### YOUR TASK
After locating the line that contains "Task: Choose the DECOR set category", quote it and all lines after it through the end of the entries, and nothing more. Pictures stay out.

### GIVEN INFORMATION
++++++++
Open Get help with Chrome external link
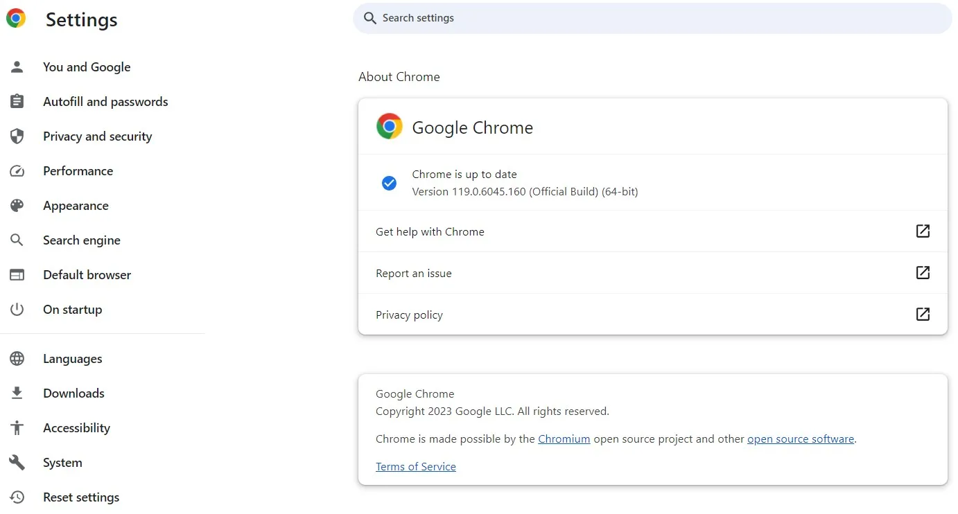The height and width of the screenshot is (514, 958). click(923, 231)
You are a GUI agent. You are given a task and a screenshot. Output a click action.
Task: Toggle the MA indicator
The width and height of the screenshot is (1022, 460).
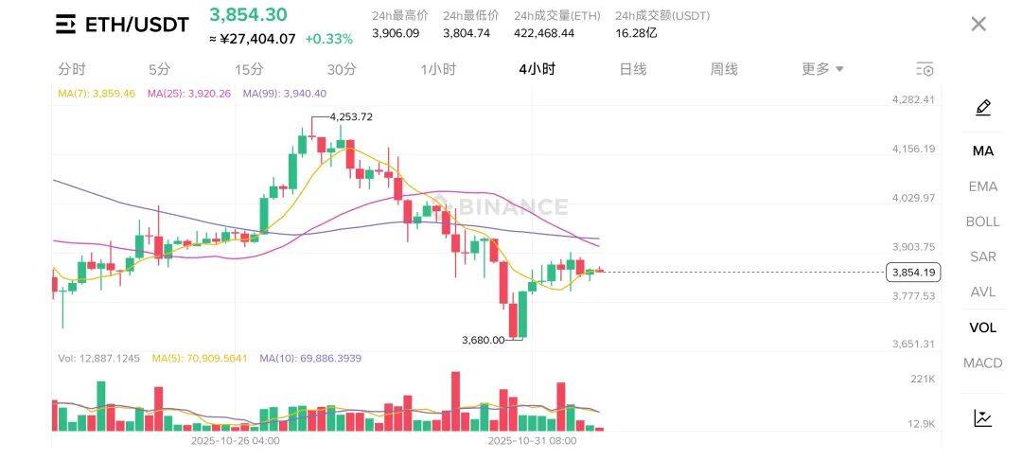[x=982, y=151]
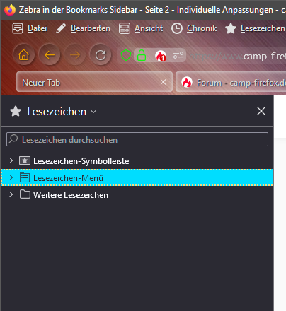286x311 pixels.
Task: Expand the Lesezeichen-Symbolleiste folder
Action: coord(11,160)
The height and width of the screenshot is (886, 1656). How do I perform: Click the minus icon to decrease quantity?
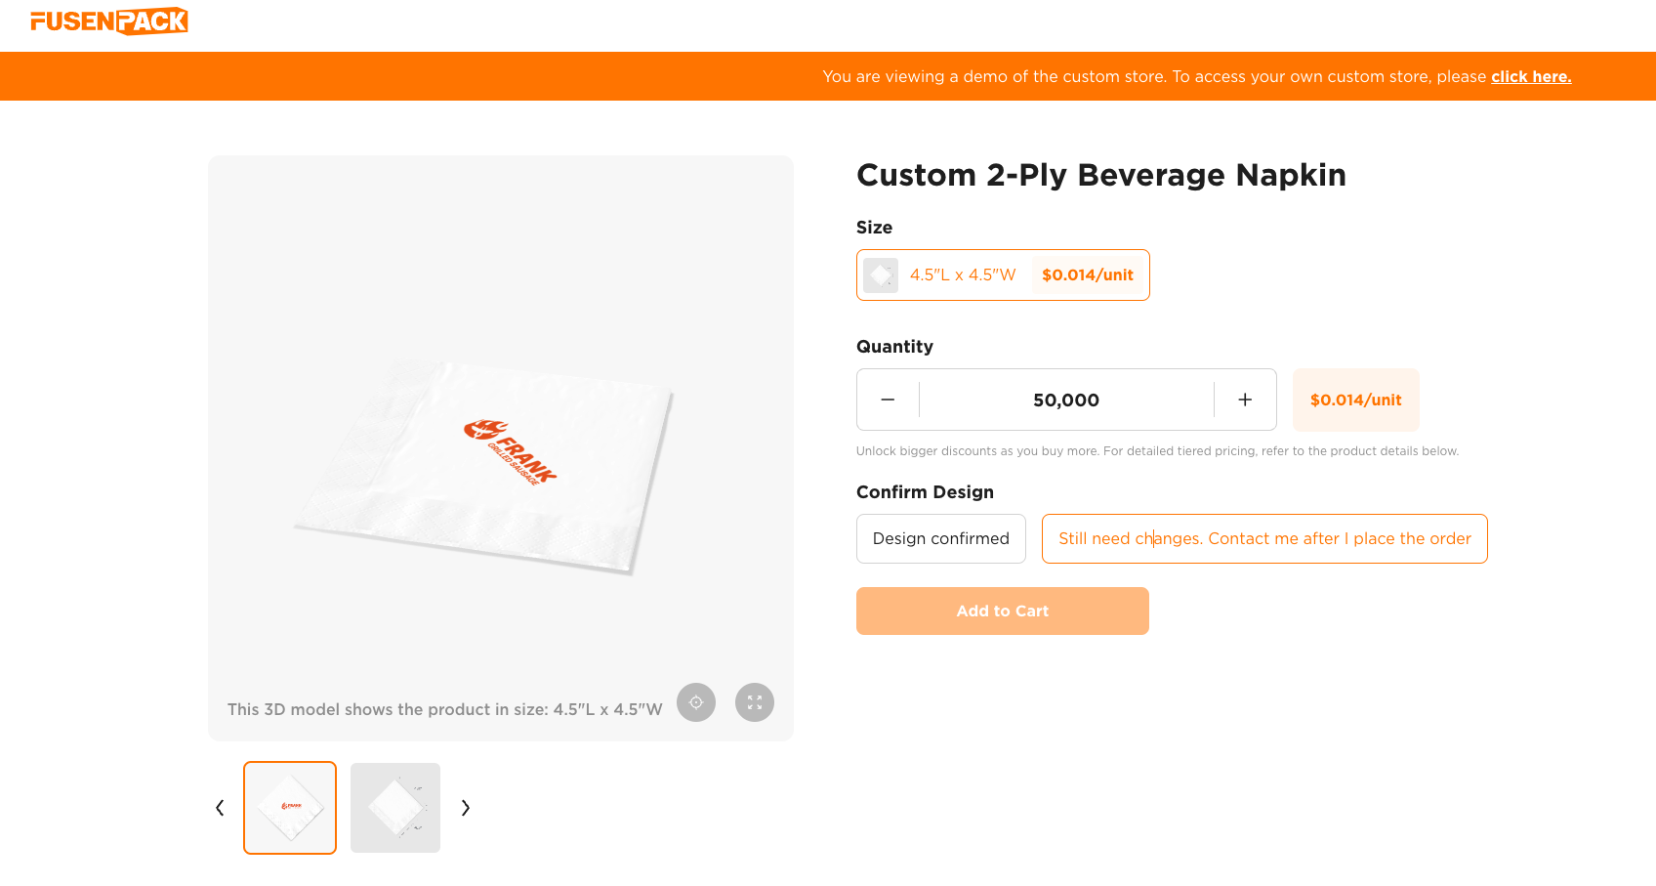coord(888,400)
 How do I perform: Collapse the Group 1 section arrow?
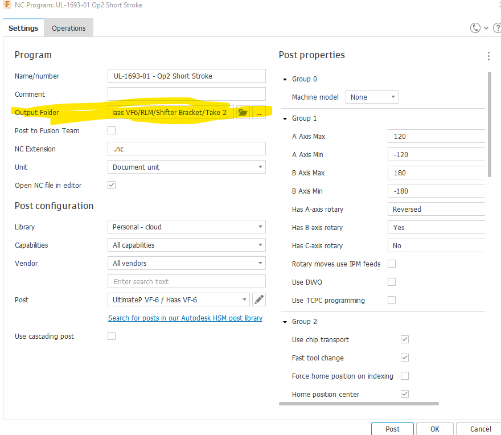(x=284, y=118)
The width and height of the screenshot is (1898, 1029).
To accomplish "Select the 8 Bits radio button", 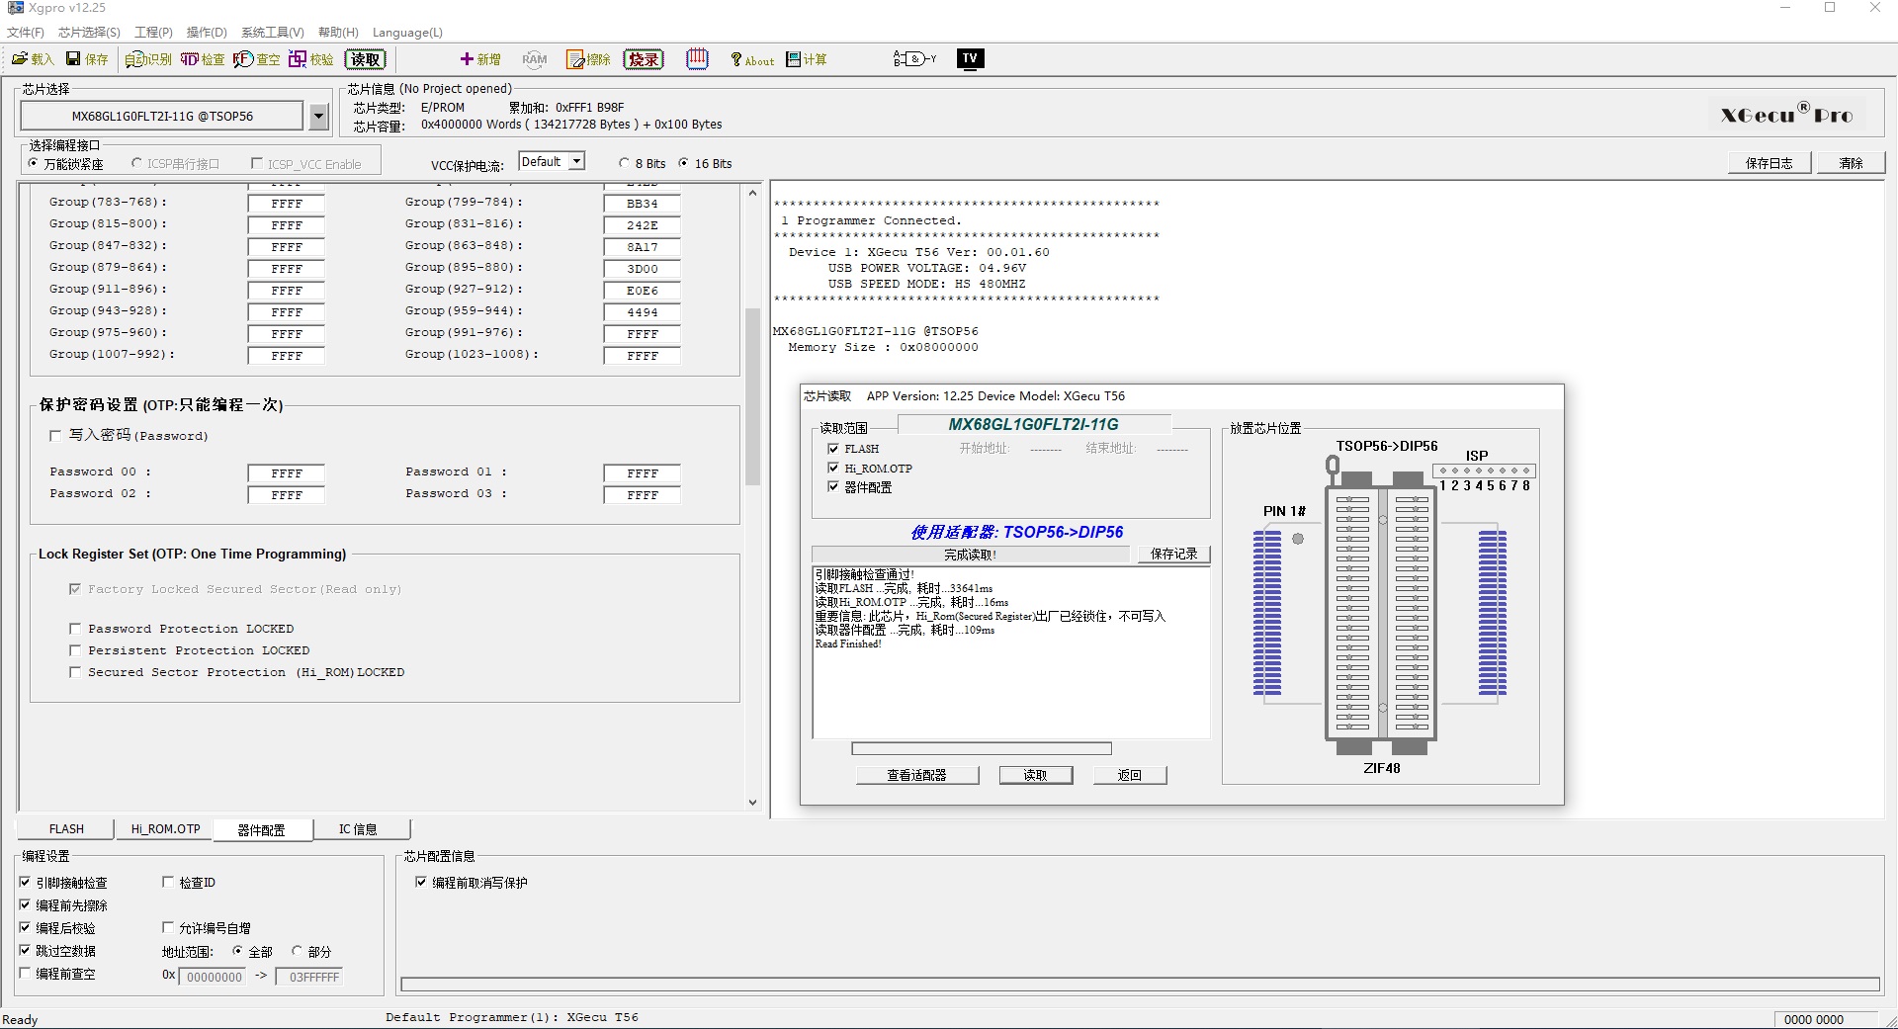I will click(624, 163).
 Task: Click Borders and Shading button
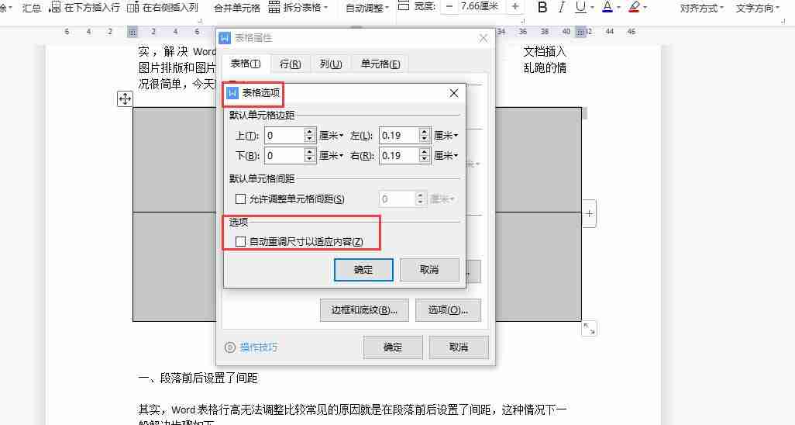point(364,310)
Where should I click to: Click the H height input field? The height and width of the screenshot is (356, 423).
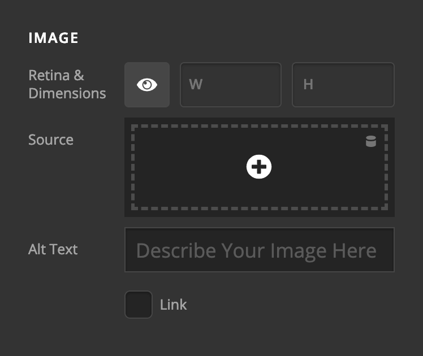coord(343,85)
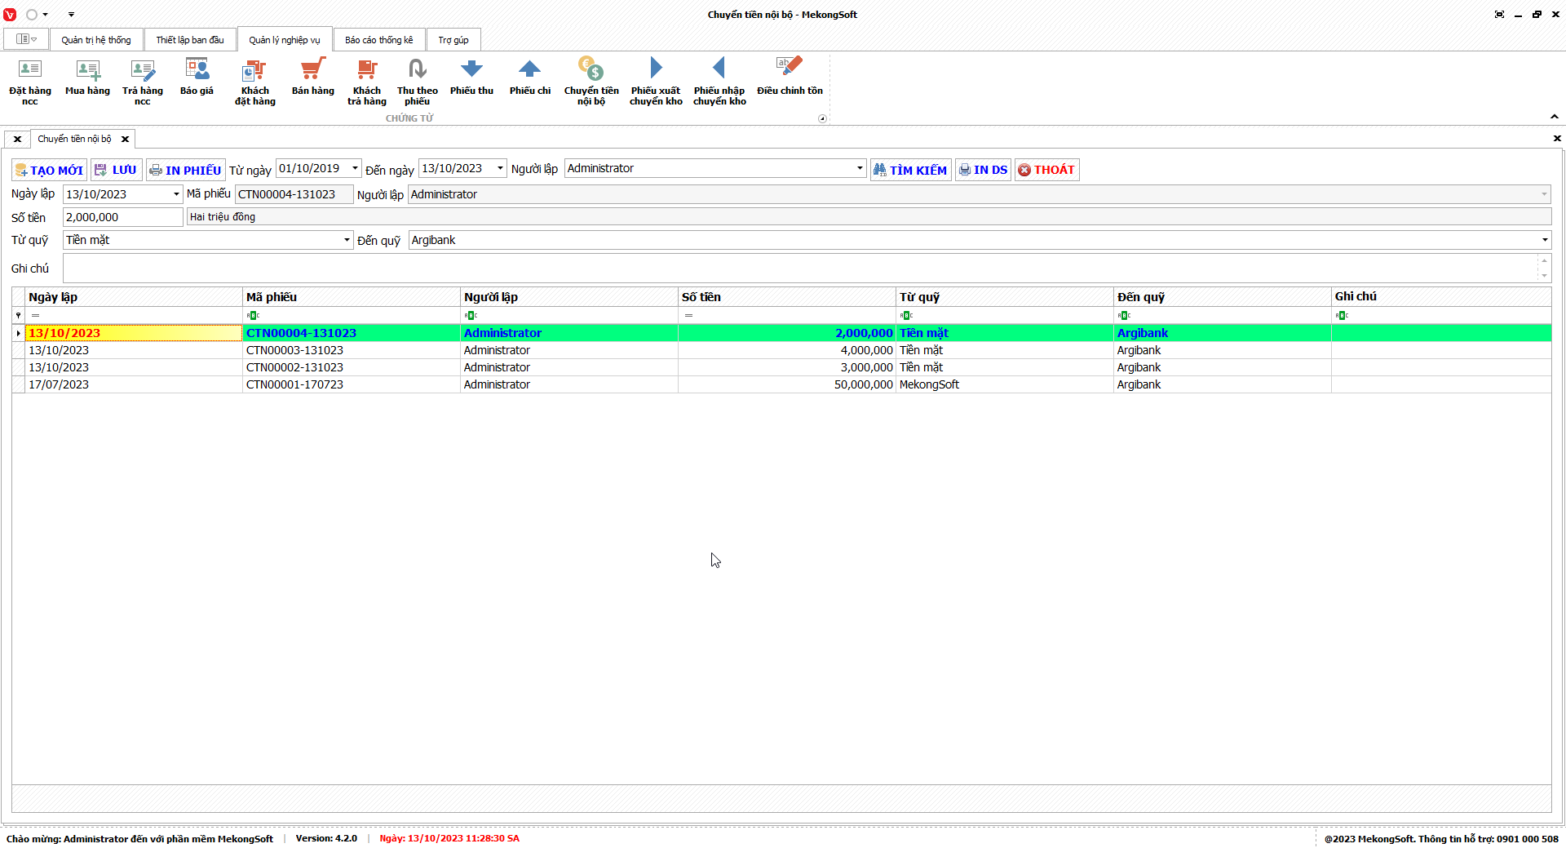Switch to the Báo cáo thống kê tab
Screen dimensions: 1566x848
[378, 40]
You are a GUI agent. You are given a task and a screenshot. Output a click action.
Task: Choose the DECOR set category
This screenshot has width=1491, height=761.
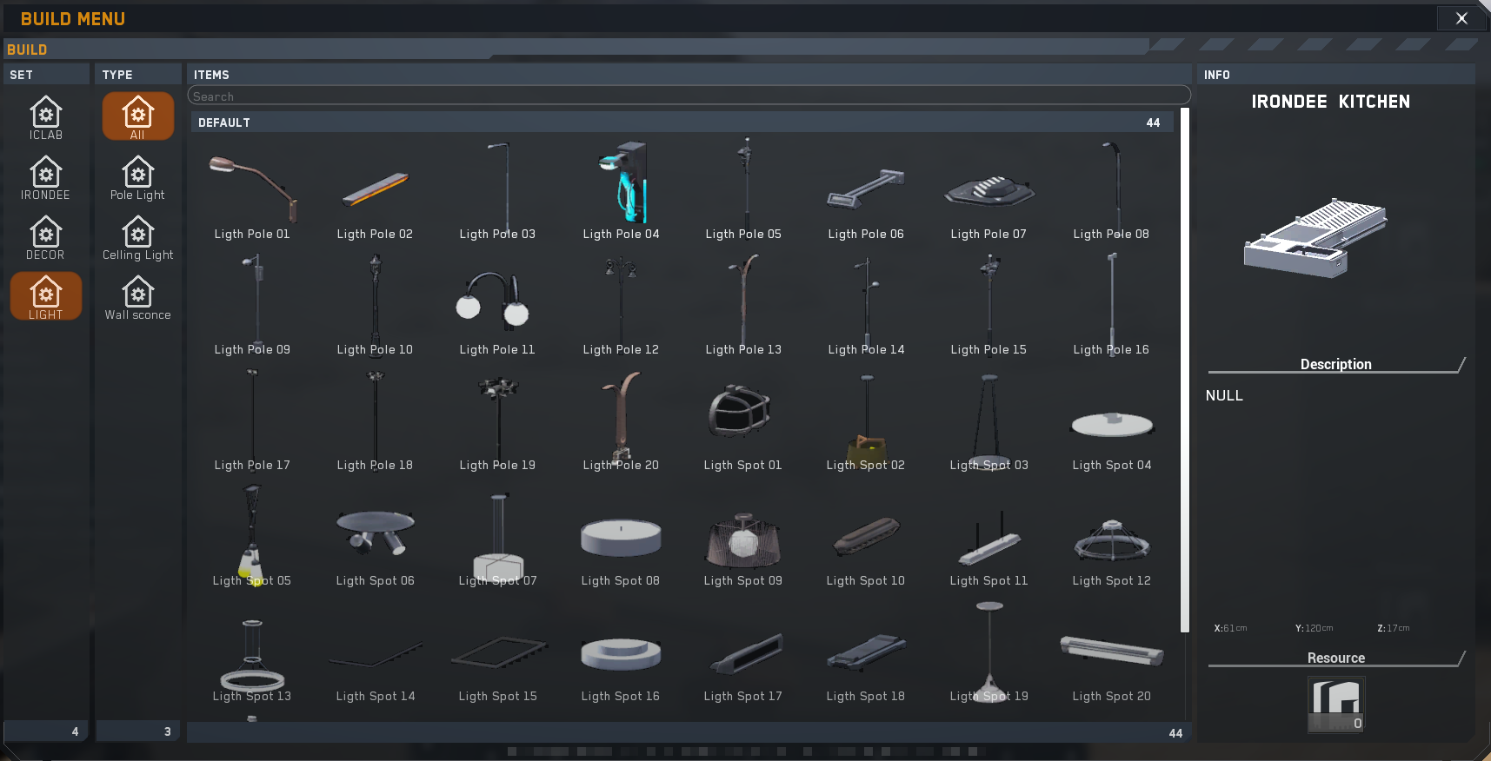coord(46,237)
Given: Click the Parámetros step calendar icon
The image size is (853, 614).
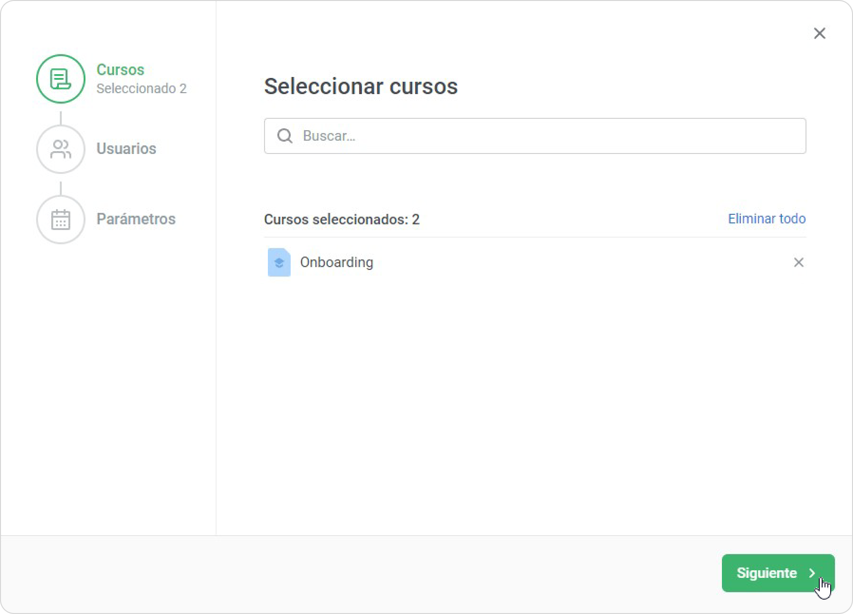Looking at the screenshot, I should point(60,220).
++++++++
### COMPLETED TASK
Task: Choose the DECOR set category
This screenshot has width=1491, height=761.
coord(46,237)
Given: Click the Parámetros step calendar icon
The image size is (853, 614).
Looking at the screenshot, I should point(60,220).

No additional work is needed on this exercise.